Saved entries:
---------------
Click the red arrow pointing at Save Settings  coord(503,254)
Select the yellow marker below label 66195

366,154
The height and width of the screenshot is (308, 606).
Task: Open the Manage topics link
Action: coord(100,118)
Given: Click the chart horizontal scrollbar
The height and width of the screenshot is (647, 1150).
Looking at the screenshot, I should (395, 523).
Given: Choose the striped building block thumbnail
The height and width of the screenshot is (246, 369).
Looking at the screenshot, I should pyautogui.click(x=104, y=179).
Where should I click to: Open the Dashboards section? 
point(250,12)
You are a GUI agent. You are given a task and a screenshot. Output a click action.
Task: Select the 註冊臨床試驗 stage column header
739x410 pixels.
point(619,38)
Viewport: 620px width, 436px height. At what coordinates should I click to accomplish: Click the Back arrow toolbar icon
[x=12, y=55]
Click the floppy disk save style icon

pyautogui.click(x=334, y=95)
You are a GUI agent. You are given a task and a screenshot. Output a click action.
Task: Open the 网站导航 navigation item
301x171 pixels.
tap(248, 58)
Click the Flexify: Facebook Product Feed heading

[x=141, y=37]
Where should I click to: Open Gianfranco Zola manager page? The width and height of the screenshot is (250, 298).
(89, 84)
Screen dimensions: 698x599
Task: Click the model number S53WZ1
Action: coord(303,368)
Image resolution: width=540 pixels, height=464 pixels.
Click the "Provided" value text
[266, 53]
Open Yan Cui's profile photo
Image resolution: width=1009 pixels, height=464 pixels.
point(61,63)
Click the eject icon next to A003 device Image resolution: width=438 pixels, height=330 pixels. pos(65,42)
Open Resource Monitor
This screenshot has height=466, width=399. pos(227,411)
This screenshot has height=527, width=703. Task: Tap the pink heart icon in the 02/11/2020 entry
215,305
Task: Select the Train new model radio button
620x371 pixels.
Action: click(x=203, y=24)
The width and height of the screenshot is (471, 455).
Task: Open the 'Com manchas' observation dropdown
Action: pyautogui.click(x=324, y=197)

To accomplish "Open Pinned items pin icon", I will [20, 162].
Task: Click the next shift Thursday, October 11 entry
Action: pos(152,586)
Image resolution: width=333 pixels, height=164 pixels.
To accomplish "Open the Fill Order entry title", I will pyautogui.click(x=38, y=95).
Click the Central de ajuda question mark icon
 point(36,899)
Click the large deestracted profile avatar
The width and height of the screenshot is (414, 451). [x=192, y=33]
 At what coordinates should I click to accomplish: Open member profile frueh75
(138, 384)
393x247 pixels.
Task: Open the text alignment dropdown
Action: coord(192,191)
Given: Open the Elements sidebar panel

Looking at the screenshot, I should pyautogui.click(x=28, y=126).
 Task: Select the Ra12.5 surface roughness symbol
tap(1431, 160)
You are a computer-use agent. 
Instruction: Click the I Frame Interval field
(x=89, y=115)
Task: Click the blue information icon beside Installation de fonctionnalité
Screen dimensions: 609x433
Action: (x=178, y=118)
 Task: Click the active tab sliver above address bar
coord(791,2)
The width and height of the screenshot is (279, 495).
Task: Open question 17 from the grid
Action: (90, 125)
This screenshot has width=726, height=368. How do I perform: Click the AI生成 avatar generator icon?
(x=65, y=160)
---------------
You are asked to reproduce word for word the line containing "At what coordinates should I click to accomplish: Open" and every subsequent line through the end of the entries.

RESULT OF THE EXERCISE:
 At what coordinates should I click to accomplish: Open member profile frueh75
(138, 384)
393x247 pixels.
Task: Open the text alignment dropdown
Action: coord(192,191)
Given: Open the Elements sidebar panel

Looking at the screenshot, I should pyautogui.click(x=28, y=126).
 Task: Select the Ra12.5 surface roughness symbol
tap(1431, 160)
You are a computer-use agent. 
Instruction: Click the I Frame Interval field
(x=89, y=115)
Task: Click the blue information icon beside Installation de fonctionnalité
Screen dimensions: 609x433
Action: (x=178, y=118)
 Task: Click the active tab sliver above address bar
coord(791,2)
The width and height of the screenshot is (279, 495).
Task: Open question 17 from the grid
Action: (90, 125)
This screenshot has width=726, height=368. How do I perform: Click the AI生成 avatar generator icon?
(x=65, y=160)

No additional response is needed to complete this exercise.